Il nostro organismo è costantemente esposto ad attacchi da parte di agenti patogeni, eppure solo quando siamo colpiti da un processo infettivo, in particolare in inverno, ci rendiamo conto di quanto sia indispensabile il nostro sistema di difesa.
L'apparato digestivo assolve una funzione determinate per il benessere dell’intero organismo: si può dire che sia il primo garante del nostro stato di salute. È infatti una sorta di “secondo cervello”: ospita oltre 100 milioni di neuroni, che impiegano più di 20 neurotrasmettitori diversi per veicolare le informazioni alle cellule neuronali. Ma soprattutto l’intestino è una delle nostre prime difese da infezioni e malattie, così incombenti nella stagione fredda, perché contiene più della metà delle cellule immunitarie presenti nel corpo: seguire un regime alimentare corretto è l’asso nella manica per passare indenne le temperature rigide e scampare a raffreddori e febbri.
L’equilibrio sta nella pancia!
Oltre a basarsi sul consumo di un'ampia varietà di cibi freschi e naturali (frutta e verdura in primis), la dieta ideale per rafforzare le difese immunitarie in inverno prevede il consumo di yogurt e alimenti funzionali probiotici. Sai di cosa si tratta?
I probiotici possono essere classificati come batteri, in qualche caso anche come lieviti. Sono microrganismi che hanno le stesse caratteristiche dei batteri, appunto, che popolano normalmente il nostro intestino. Pertanto hanno la capacità di resistere all’acidità presente nello stomaco per giungere vivi e attivi nell’intestino, dove favoriscono il riequilibrio della flora intestinale, producono vitamine (K, B12 e acido folico) e stimolano il sistema immunitario, bloccando lo sviluppo dei batteri nocivi e delle sostanze tossiche che attaccano il corpo.
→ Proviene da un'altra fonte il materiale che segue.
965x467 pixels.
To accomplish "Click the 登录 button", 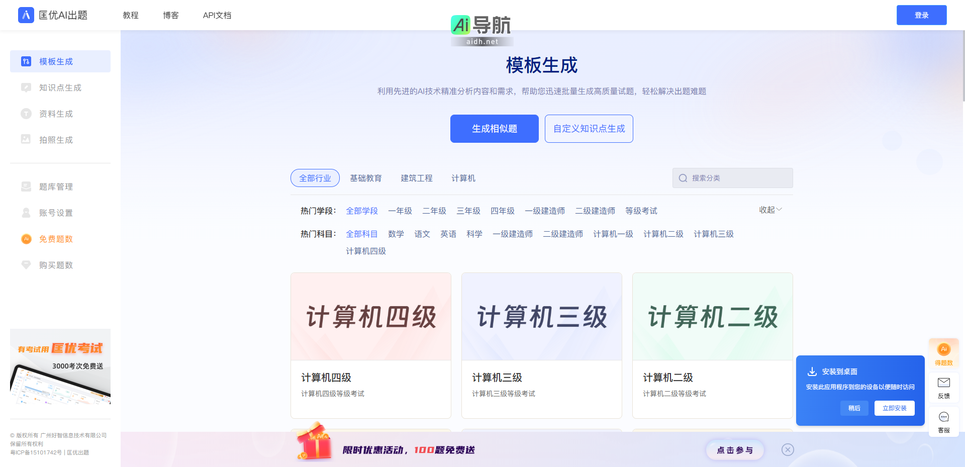I will pos(921,15).
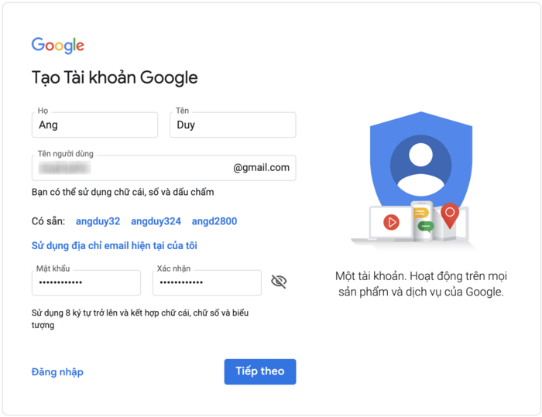Click the Google logo
The width and height of the screenshot is (542, 417).
(57, 46)
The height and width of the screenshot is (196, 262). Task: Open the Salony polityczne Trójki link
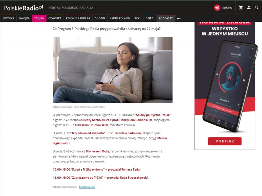click(153, 115)
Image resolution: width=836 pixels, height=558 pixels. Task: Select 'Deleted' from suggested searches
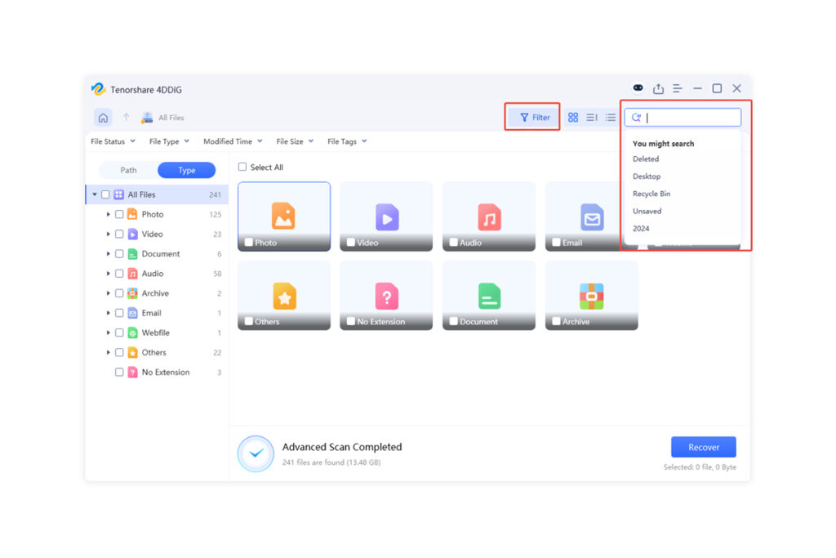[646, 158]
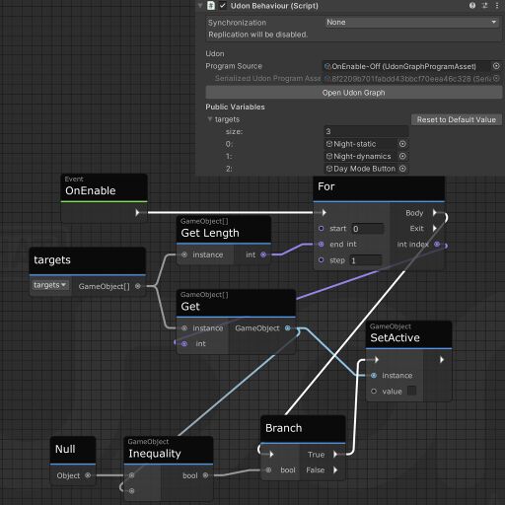This screenshot has width=505, height=505.
Task: Pick an object for Night-static element
Action: 402,144
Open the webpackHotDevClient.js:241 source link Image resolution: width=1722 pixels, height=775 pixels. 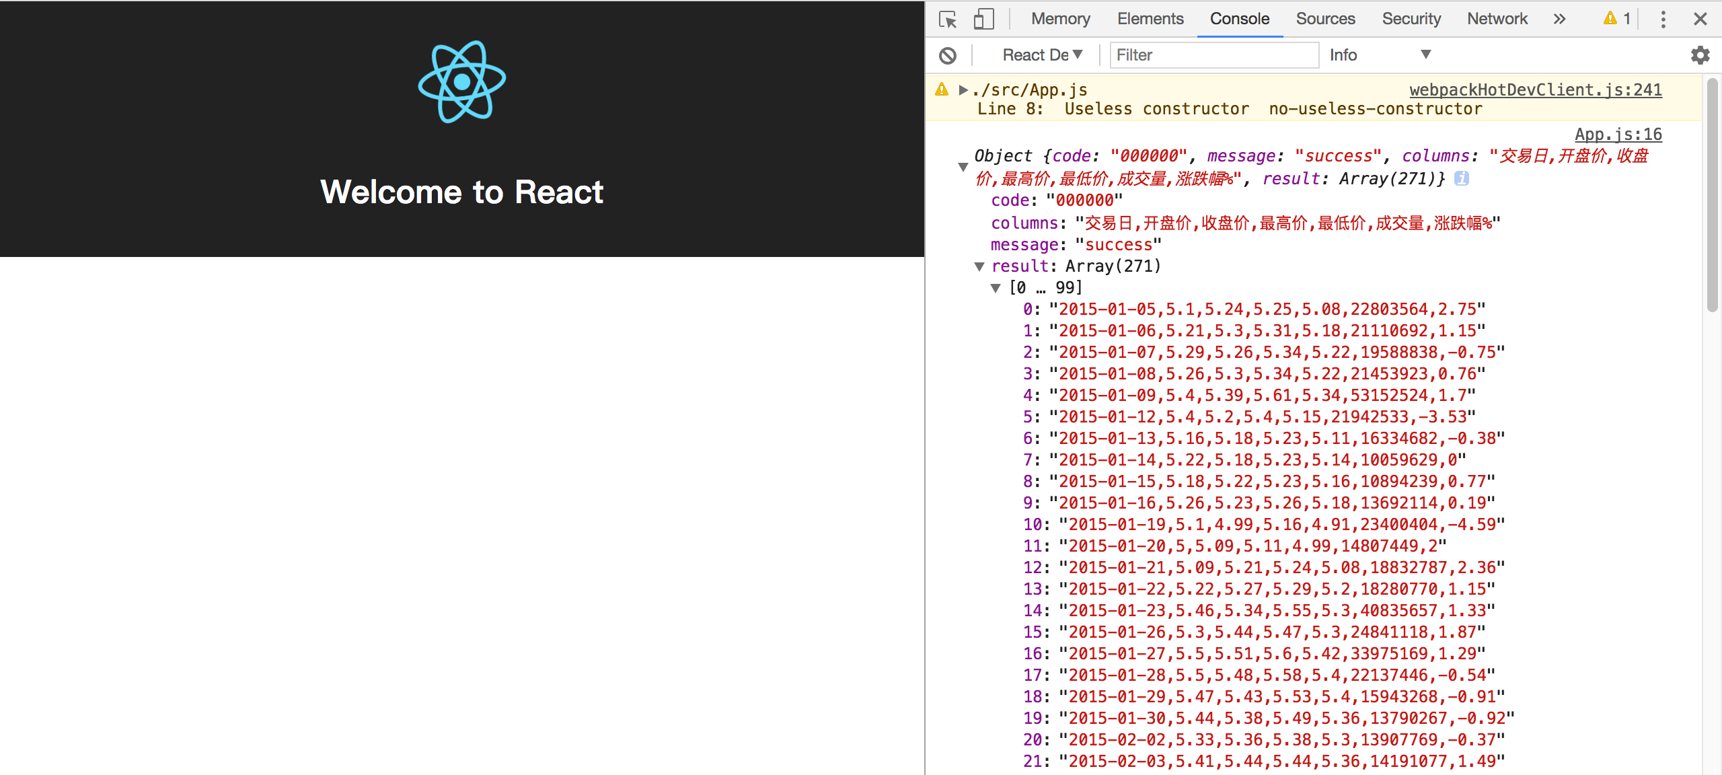coord(1536,90)
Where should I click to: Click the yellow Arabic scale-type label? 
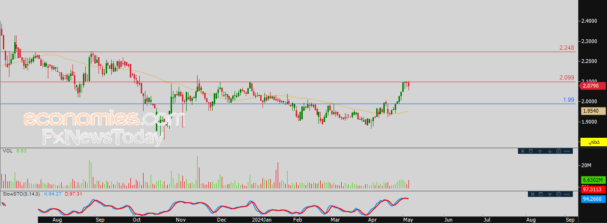click(x=593, y=142)
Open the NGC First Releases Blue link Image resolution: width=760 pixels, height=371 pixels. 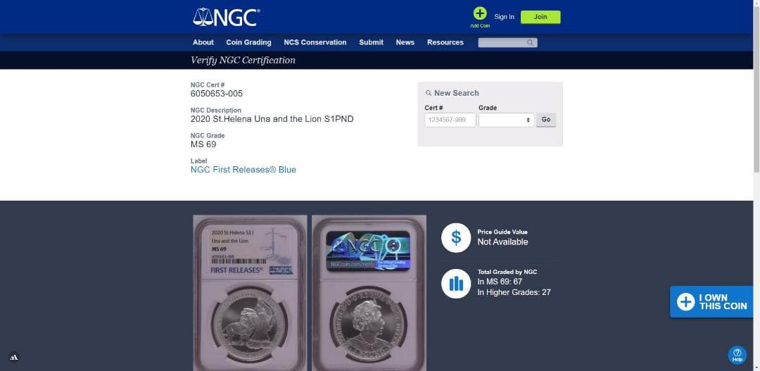[243, 170]

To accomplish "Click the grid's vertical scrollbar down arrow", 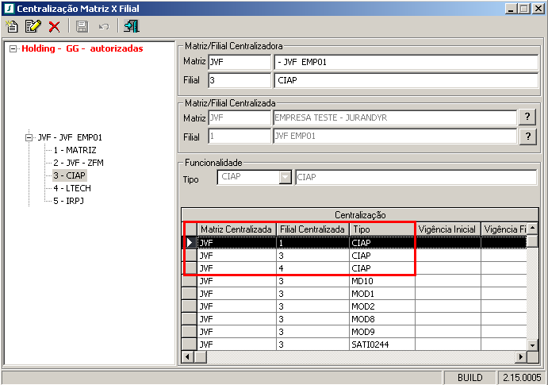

I probiotici sono quindi in grado di proteggere dalle infezioni, migliorare le funzioni dell’organismo ed esplicare in più un’azione protettiva contro le allergie stagionali.
Probiotico e prebiotico: quale differenza?
Solitamente si indicano con il nome di probiotico tutti gli alimenti che contengono un numero cospicuo di tali batteri, come i latti fermentati, alcuni yogurt e formaggi. Se assunti in quantità opportune e con regolarità, preferibilmente a stomaco vuoto, aiutano il benessere e la salute.
I prebiotici, invece, non contengono fermenti vivi, ma sostanze come fibre e zuccheri che nutrono i microrganismi probiotici e ne stimolano lo sviluppo e la crescita; in definitiva sono “il cibo” dei probiotici. Tali sostanze prebiotiche sono solitamente aggiunte al latte e ai suoi derivati, mentre si trovano in quantità abbondanti in alimenti come i carciofi e i legumi.